Chloride Salt Erosion of Asphalt Based on Adhesion, Surface Characteristics, and Microsurface Energy

Abstract

To comprehensively investigate the impact of chloride salt erosion on the multiscale bonding behavior between asphalt and aggregate, atomic force microscopy (AFM) and pull-off tests were employed. A thorough study was conducted on the microsurface morphology, nanoscale surface roughness, microsurface energy, and macro pull-off strength between asphalt and aggregate under different chloride salt concentrations. Furthermore, the relationship between the microscopic structural characteristics of asphalt and macroscopic bonding performance was analyzed. The results revealed that, except for the crumb rubber (CR) modified asphalt, the surface of asphalt exhibited an alternation of peaks and valleys forming a beelike structure both before and after chloride salt erosion. The erosion caused the reaggregation of asphalt surface particles, resulting in prominent nano-protrusions and white spots, thereby increasing the surface height and roughness of asphalt.

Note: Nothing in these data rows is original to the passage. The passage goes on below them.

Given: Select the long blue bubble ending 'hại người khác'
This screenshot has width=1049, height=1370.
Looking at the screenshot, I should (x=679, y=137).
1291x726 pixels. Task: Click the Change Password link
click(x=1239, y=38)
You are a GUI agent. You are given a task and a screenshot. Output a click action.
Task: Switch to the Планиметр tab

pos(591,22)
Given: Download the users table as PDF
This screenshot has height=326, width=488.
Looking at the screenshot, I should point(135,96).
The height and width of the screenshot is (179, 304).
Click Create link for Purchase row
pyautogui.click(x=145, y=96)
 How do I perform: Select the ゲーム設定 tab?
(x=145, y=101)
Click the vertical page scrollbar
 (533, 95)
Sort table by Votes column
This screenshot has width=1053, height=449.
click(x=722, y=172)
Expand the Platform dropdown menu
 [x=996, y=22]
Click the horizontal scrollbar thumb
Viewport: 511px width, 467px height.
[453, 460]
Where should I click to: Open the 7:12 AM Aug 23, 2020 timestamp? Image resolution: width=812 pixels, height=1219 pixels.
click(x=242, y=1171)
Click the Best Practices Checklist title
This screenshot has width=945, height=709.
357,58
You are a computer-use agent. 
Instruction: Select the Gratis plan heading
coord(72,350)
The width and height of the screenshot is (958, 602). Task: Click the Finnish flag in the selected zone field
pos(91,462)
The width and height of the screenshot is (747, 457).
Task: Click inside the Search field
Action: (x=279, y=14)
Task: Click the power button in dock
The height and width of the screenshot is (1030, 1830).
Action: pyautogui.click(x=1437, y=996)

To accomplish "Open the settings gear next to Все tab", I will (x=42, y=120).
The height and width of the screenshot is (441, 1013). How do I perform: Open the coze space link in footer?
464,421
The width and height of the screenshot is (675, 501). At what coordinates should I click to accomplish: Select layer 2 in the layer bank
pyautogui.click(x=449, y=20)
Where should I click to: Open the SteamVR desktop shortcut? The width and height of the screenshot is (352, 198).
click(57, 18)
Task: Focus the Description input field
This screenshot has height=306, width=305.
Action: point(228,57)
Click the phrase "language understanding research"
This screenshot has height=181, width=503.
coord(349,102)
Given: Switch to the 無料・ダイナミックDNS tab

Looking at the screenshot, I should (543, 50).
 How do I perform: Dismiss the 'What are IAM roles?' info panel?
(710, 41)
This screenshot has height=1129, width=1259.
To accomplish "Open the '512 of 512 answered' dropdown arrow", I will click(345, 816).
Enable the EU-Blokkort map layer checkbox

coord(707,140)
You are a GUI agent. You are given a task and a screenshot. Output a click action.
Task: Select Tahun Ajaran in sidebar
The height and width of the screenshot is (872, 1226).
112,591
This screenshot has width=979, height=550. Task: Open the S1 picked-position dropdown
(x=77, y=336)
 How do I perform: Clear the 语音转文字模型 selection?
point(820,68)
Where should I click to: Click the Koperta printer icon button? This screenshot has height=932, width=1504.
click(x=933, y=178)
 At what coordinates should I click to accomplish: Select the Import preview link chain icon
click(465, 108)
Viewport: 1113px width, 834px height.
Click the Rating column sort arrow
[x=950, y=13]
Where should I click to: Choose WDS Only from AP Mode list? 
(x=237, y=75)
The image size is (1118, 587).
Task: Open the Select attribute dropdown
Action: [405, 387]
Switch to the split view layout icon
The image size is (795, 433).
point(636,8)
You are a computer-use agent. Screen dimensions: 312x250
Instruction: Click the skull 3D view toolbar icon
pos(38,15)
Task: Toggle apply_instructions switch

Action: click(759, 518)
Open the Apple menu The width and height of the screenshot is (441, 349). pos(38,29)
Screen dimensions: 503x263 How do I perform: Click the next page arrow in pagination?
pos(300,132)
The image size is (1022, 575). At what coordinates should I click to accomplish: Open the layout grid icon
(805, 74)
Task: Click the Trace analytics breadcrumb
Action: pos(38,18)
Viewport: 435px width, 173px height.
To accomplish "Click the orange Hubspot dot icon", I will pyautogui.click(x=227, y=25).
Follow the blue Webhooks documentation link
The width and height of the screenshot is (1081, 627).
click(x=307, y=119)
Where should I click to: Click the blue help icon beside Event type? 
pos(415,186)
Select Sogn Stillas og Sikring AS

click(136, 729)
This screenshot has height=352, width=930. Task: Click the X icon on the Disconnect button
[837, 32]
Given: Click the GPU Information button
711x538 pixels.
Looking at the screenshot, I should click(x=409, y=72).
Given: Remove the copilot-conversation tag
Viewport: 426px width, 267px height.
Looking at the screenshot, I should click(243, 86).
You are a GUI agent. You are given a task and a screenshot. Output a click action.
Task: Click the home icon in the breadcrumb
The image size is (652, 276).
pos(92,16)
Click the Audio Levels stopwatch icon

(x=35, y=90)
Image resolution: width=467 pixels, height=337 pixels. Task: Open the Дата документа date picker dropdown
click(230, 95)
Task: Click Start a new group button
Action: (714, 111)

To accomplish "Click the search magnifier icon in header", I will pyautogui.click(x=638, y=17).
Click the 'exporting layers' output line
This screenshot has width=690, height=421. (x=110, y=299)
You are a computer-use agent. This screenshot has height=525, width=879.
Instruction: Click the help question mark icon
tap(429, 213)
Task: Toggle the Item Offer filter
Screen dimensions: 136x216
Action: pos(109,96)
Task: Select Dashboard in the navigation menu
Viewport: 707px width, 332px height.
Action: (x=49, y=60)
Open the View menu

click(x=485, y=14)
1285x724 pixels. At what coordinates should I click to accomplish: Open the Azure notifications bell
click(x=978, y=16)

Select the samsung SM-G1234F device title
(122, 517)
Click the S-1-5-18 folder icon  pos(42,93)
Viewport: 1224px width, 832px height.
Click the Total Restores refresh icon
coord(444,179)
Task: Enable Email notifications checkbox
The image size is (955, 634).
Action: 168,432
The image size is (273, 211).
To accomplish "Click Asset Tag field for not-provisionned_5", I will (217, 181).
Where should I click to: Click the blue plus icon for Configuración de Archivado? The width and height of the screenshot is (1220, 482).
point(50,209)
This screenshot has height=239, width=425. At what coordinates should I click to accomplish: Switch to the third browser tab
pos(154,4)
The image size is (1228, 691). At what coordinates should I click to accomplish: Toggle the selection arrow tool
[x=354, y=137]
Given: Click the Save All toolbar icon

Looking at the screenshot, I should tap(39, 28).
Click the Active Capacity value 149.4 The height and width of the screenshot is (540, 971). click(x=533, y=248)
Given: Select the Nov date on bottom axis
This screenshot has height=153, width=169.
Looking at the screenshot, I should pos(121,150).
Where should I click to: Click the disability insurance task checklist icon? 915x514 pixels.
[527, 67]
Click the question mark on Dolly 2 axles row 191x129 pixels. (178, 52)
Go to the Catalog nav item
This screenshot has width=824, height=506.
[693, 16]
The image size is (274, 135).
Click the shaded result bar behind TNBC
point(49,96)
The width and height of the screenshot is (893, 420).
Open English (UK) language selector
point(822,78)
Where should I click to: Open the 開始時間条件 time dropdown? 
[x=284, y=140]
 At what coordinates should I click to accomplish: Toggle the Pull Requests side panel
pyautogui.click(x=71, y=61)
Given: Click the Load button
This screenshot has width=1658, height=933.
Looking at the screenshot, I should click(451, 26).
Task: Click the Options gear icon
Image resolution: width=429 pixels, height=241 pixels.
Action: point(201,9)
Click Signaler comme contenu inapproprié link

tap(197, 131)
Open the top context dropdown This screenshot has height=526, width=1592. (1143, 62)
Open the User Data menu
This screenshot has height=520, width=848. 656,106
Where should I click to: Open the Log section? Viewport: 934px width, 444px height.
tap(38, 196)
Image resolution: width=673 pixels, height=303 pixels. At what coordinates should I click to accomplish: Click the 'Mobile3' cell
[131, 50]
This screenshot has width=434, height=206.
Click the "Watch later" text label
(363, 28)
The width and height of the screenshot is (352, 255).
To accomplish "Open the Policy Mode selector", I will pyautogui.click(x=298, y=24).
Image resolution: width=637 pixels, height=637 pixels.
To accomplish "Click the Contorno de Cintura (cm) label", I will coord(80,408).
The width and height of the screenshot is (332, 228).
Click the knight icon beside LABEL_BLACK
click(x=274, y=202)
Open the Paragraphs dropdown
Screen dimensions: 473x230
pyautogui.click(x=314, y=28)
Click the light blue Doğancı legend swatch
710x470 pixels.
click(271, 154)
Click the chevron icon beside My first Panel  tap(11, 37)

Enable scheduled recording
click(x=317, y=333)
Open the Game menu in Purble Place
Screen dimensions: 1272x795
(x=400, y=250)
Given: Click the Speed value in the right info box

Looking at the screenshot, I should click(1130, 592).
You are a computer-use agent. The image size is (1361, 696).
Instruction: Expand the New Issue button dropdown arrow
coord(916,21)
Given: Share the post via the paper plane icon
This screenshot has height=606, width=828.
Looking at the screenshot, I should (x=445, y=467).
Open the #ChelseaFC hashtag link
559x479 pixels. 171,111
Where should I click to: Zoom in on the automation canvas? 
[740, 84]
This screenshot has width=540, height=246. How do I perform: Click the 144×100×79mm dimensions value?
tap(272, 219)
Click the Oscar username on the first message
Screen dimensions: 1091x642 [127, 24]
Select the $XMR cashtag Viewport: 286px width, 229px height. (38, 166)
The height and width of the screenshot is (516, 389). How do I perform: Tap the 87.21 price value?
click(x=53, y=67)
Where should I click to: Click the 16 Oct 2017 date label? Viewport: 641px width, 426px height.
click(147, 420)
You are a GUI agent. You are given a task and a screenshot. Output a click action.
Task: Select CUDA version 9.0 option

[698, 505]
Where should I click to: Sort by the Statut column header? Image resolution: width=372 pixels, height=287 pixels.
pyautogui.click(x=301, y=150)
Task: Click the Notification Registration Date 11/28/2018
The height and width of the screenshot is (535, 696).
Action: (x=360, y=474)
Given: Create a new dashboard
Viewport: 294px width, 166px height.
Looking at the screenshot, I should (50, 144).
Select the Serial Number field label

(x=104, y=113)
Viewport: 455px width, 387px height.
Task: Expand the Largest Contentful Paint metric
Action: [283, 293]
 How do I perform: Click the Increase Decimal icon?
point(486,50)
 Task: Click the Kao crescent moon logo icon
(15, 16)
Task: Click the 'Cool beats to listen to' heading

In chloride salt solutions, the infiltration of ions and water molecules into the asphalt may lead to irregular depressions and pits on the surface, consequently reducing the surface energy of the asphalt. This further diminished the effective contact area between the asphalt and aggregates, forming microscopic voids and subsequently weakening the bonding strength at the asphalt-aggregate interface.